Topic: bad reconstruction results

Marian I think we had the same SOB. I had stage 4 right breast but did bi-lateral. Im glad I did because It showed changes to the breast which they said would be cancerous in a matter of time.My expirience left me with 2 totally different breasts. Thw surgeon who did the original mastectomy did a great job by only giving me a 2.5" incision, the plastics reconstruction placed the expanders in that space, I had to have the left expander removed prior to surgery do to mistakes he made, so I had to wear my husbands sock rolled up for 5 months while I went through chemo. Finally in Dec. I thought finally this is it. Ill look even, get some self esteam back. I am 52 years old married to the same man for 35 years and I could not bear to let him see me so uneven ( he said dont worry its ok ) but not to me. I felt deformed, (never mind the chemo, baldness etc.) but the 1 breast thing did a number on my head. Any way its dec. and Iam all happy that finally Im almost over this.When surgery was done and I saw what I had I went to see him. He said, it looks beautifull.

Well let me tell you about beautifull.... My left breat( which did not have cancer) he gave me a 6" incission (dont kn ow why yet) also its like a football shape and goes way under my armpit. Also it has a point where the nipple would be and when I move my arm It folds in half. My right breast has the original 2.5 " incison but he has it starting under my clevicle. It looks like some one punched it in the center because its flat, it is the size of a large orange the incision is puckered and now at the bottom of my breast. To the sob this is beautifull. Listen to the solution...Left breast ( swear he said this to me in fromt of my husband) roll up your husband sock and place it in your bra under the arm pit to force the breast over and up to match my right starting at the clavicle ( Like a ninny I tried this when I got home...all it did was raise my boob and make and indentation) my right he says he will cut the capsule causing the breast to drop. and as for the puckered scar he will cut it zig zag so it stretches like an accordian. What do you think of the?

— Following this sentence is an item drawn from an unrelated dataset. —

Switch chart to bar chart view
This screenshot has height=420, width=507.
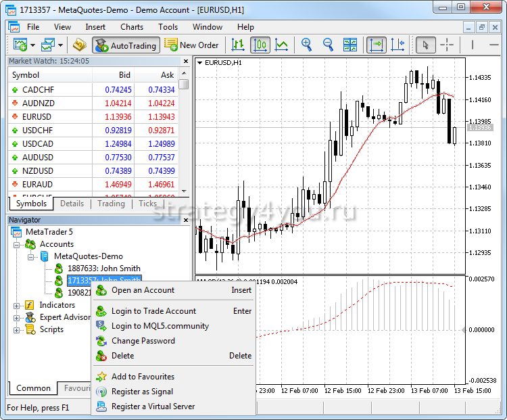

No I am in California. I went to a ps today. I have 2 other appointments next week. Bottom line he explained what could be done but that there is no way he can say it can be fixed. Wont give me false hope, all he said was that he would remove the saline and replace them with silicone(which he says feel better and look more natural) and that when he is done at least they look somewhat better. But wont give me false hope. My skin and my muscles are stretched all wrong. He said that he has to sew the skin that forms the division(cleavage) to my sternum because in the center both implant meet as one. How do I get an attorney? Will that help me? Not really only in as much as to pay for the fixing if the insurance wont pay for it. Why do they (PS) touch you if they don't know what they are doing? Isn't it bad enough that we have cancer? That we loose our own breasts? That we have to come to terms with so many different things in a short amount of time that we are overwhelmed with what life has thrown at us, and then a monkey wrench is thrown at you when a ps totally screws up a mental picture of how you thought you would look  and  turns it into one of despair, deformation and self-disgust. I cant wear any open shirts any more. Forget going into my pool. I f I don't wear a bra I'm so lopsided that it pulls and I look totally unbalanced. I'm sorry Im  rattling on but I'm so angry!!!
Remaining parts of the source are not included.